Seguin police and city officials counted themselves grateful Monday after learning that a colleague, Deputy Police Chief Bruce Ure, escaped serious injury at the Route 91 Harvest Festival in Las Vegas, the site of the worst mass murder event in the United States since the Sept. 11, 2001, terrorist attacks.
Ure, a veteran law enforcement officer who joined the Seguin Police Department in May 2015, reported on his Facebook page, “I am ok too.” He then elaborated, in response to several supportive comments, that he had suffered a minor shrapnel injury to his hand, and likened the deadly shooting to “a war zone.”
As of Monday evening, Clark County, Nevada, sheriff’s officials said that 59 people had died and 527 were injured at the outdoor country music festival near the Mandalay Bay Resort casino hotel. The heavily armed shooter, identified as 64-year-old Stephen Paddock, opened fire on the crowd from a 32nd-floor room in the hotel, said Clark County Sheriff Joseph Lombardo. Paddock reportedly shot and killed himself before a SWAT team entered the room, where authorities found a more than a dozen guns.
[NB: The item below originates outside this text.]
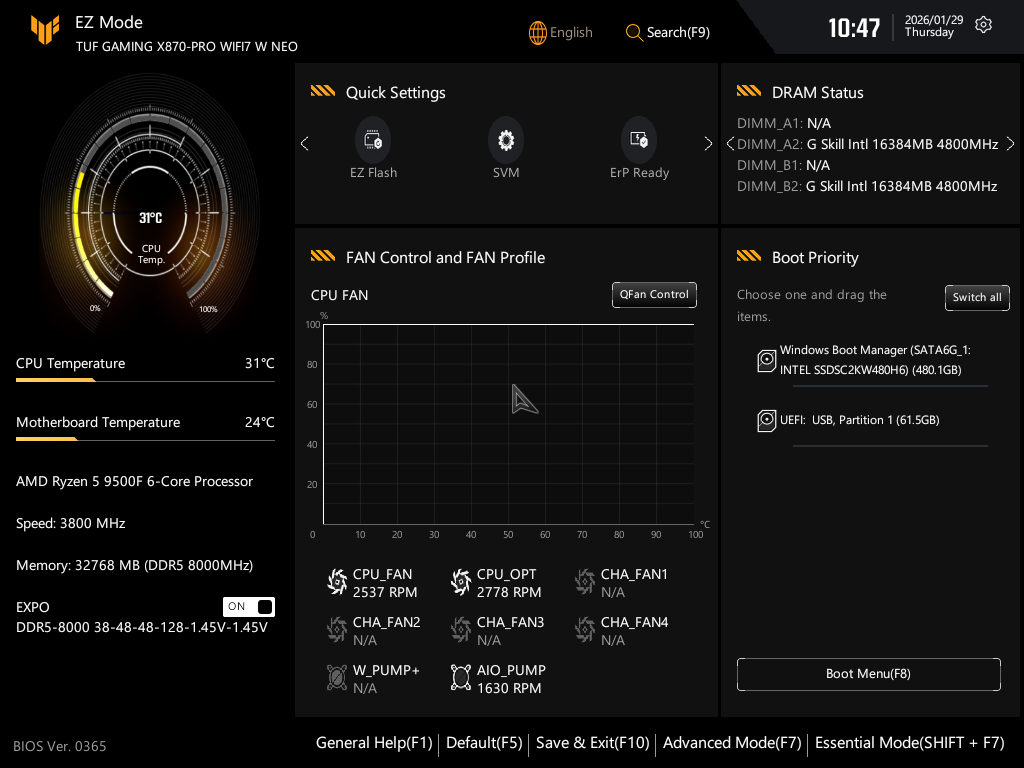Open settings gear next to date
The height and width of the screenshot is (768, 1024).
pos(983,25)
Morgan Ash, Seguin’s public information officer, knew that Ure was attending the Las Vegas concert, and sent him a text message immediately upon hearing the news of the shootings. Her husband, a Southwest Airlines pilot, had called her on his way home from the airport, waking her at 1:45 a.m. They both knew that Ure, whom Ash considers a friend as well as a colleague, was at the concert.
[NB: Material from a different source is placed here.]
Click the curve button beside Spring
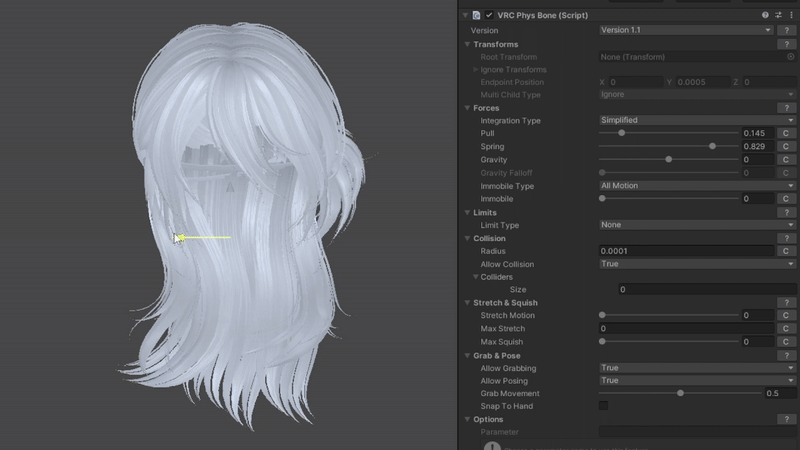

Ash said in a Monday telephone interview with the Rivard Report that she had immediately texted Ure and asked, “Are you okay?”
He responded by text that he had suffered minor shrapnel injuries. He also said he had “commandeered a car” to take two injured women to a local hospital after placing a tourniquet on another injured concert attendee. (Ash did not know the extent or type of injuries, and Ure did not respond to requests for comment Monday.)
Ure “has been in law enforcement for 33 years, so his training kicked into high gear,” Ash said. “Not only was he able to help himself, he was also able to save two other people.
“He was a hero,” she said.
Ash said all of Ure’s colleagues at the small, close-knit Seguin Police Department were worried about him and look forward to his return to work. “Everyone here at work knows him and wanted to know how he was,” she said.
“We are so thankful he is coming home to us, when so many people, sadly, aren’t going to be going back to their work families and home families.”